En 2007, l’église Saint-Hilaire, construite en 1904, est fermée pour des raisons de sécurité. La commune envisage alors sa destruction, faute de moyens pour la rénover. Mais l’évêque de Luçon refuse de la désacraliser, et une mobilisation citoyenne s’organise pour la sauver. Avec l’appui des élus du département et de la région, un projet audacieux émerge : faire de l’église un centre d’interprétation du vitrail, tout en conservant son usage cultuel.

Résultat ? L’église est sauvée, rénovée entre 2017 et 2018, et devient Vendée Vitrail, un lieu unique en France où culture et culte coexistent harmonieusement.

Un modèle à double saison : la clé du succès

Vendée Vitrail fonctionne selon un rythme saisonnier malin, comme le soulignent les Petites Cités de Caractère :

  • D’avril à octobre : saison culturelle. L’église accueille des expositions interactives sur l’art du vitrail, des projections son et lumière, et des ateliers pour tous les publics. Le clou du spectacle ? Un vitrail monumental de 9 mètres, réalisé par Louis Mazetier pour Notre-Dame de Paris, classé Monument Historique en 2024.
  • D’octobre à mars : saison cultuelle. L’église redevient un lieu de recueillement, avec des messes occasionnelles.

Cette double vie permet de financer l’entretien du bâtiment grâce aux revenus touristiques, tout en respectant son histoire et sa vocation religieuse.

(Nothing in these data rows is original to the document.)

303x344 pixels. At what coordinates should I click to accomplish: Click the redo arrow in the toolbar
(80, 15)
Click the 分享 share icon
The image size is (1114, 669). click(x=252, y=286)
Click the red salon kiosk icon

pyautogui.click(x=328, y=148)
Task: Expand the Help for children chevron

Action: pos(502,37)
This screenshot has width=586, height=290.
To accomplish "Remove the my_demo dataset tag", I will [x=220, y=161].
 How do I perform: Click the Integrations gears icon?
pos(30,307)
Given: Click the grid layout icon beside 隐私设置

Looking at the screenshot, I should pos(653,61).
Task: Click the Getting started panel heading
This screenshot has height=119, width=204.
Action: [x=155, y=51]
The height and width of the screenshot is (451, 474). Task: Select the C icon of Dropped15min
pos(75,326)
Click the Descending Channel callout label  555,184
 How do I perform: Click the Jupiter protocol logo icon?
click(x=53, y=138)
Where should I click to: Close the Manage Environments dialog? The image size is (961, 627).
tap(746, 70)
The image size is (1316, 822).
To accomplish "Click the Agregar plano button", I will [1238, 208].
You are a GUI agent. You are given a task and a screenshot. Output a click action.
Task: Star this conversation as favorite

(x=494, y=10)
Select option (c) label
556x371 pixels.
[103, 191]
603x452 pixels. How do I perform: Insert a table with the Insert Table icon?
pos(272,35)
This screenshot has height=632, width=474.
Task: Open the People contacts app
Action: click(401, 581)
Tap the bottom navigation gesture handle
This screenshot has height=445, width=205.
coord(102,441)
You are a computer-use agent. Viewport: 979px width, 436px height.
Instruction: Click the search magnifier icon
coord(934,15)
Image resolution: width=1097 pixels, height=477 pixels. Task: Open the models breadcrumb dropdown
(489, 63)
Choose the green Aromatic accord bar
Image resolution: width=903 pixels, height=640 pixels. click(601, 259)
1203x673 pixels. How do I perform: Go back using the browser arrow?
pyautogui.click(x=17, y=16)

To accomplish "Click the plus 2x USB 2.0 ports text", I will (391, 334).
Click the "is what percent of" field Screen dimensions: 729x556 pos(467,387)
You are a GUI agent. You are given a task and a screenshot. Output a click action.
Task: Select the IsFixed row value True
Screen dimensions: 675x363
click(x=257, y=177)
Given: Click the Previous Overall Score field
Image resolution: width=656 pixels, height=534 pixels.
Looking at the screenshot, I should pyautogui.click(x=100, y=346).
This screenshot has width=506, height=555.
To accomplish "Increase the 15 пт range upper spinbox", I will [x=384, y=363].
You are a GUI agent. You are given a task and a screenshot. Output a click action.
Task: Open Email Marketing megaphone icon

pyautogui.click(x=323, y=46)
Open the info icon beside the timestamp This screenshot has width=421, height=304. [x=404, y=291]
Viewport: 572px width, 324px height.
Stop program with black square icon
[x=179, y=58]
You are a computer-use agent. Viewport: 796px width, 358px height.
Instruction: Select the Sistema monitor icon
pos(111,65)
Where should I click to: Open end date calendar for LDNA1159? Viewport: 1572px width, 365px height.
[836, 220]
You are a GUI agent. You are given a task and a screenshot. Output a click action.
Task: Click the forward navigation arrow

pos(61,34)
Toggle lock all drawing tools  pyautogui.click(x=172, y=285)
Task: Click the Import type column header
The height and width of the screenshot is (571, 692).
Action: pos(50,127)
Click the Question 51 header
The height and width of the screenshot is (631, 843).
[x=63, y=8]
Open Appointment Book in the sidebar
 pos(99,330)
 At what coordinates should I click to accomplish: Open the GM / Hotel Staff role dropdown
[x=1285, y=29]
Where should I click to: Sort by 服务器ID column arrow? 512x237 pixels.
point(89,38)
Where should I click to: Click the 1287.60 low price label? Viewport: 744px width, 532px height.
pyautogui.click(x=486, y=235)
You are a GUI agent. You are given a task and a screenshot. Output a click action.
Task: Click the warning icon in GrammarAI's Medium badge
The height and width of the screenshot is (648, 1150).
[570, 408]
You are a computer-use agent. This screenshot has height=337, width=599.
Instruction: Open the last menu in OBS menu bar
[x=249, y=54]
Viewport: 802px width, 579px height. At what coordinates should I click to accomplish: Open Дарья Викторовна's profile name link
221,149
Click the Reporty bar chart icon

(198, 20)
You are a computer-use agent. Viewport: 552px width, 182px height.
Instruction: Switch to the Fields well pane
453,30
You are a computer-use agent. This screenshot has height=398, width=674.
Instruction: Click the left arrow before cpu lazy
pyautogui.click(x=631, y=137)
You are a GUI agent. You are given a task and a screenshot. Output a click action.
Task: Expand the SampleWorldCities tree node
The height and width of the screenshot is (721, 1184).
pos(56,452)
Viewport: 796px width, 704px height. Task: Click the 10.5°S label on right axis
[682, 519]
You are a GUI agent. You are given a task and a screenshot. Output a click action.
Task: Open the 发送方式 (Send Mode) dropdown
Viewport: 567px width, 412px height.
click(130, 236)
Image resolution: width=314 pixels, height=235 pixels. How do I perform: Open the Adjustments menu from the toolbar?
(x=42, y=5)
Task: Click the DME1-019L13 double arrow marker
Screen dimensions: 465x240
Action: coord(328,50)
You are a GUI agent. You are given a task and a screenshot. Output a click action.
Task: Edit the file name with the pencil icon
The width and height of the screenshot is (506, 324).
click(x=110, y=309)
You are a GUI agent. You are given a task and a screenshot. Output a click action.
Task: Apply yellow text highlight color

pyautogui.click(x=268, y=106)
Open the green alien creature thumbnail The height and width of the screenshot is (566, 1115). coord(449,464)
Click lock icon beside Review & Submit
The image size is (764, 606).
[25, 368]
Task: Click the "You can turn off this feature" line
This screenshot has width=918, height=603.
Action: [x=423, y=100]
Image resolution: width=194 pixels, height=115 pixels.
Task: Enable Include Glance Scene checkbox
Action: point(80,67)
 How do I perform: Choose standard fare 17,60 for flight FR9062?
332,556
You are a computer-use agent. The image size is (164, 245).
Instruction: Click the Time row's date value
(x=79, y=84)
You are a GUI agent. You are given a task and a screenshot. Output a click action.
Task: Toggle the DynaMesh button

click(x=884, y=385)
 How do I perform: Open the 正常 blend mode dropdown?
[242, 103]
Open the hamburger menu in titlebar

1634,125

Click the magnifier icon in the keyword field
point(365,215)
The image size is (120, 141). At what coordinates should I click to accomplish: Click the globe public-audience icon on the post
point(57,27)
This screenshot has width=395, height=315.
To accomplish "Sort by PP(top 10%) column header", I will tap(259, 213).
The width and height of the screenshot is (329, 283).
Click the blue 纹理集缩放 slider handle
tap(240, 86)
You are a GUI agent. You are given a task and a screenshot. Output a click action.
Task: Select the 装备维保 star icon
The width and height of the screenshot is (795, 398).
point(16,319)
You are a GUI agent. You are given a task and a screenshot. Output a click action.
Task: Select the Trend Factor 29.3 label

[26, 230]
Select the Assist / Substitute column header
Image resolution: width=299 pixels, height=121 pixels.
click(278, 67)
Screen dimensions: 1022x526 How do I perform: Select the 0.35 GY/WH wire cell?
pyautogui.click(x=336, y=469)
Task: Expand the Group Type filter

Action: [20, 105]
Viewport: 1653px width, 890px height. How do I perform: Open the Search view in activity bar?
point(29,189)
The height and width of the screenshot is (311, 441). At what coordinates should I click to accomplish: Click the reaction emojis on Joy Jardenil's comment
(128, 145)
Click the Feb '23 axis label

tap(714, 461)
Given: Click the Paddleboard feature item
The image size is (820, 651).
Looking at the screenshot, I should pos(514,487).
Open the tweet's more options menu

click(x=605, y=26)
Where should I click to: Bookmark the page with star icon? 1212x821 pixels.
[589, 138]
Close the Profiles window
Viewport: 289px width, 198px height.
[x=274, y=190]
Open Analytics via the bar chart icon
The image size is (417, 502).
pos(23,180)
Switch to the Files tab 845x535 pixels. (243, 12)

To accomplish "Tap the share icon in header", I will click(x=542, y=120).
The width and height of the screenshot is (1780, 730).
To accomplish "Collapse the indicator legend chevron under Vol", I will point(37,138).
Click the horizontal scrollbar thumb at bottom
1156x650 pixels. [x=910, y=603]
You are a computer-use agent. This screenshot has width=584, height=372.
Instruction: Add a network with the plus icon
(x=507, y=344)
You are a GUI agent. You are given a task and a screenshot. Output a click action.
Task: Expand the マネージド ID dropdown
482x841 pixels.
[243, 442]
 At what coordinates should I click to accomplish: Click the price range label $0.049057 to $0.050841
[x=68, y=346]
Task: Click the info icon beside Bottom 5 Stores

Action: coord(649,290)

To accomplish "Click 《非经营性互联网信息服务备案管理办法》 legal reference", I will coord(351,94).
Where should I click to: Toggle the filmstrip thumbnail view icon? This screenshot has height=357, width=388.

Un patrimoine exceptionnel préservé

L’église Saint-Hilaire abrite des trésors artistiques : le vitrail de Louis Mazetier, sauvé de l’incendie de Notre-Dame en 2019, qui pèse plus de 4 tonnes et représente des saints et des extraits du Credo. Trois vitraux de Roger Degas, maître-verrier local, évoquant la guerre de Vendée, comme « La messe blanche », en hommage aux messes clandestines de la Révolution.

La réhabilitation a coûté 1 225 742 €, financés par :

  • État (via la préfecture) : 575 960 €
  • Département de la Vendée : 150 000 €
  • Région Pays de la Loire : 100 000 €
  • Réserve parlementaire : 110 000 €
  • FEADER : 30 000 €

Aujourd’hui, Vendée Vitrail propose des visites ludiques pour découvrir l’art du vitrail, des projections immersives sur le vitrail de Mazetier, des expositions temporaires et des événements (Journées du patrimoine, etc.).

Pourquoi ça marche ?

À Mortagne-sur-Sèvre, on a trouvé la formule magique :

L’église est sauvée : plus de risque de destruction ou d’abandon. Le patrimoine est valorisé : les vitraux, classés ou remarquables, deviennent un aimant touristique. L’équilibre financier est assuré : les revenus du tourisme aident à entretenir le bâtiment. La double vocation est respectée : culte l’hiver, culture l’été.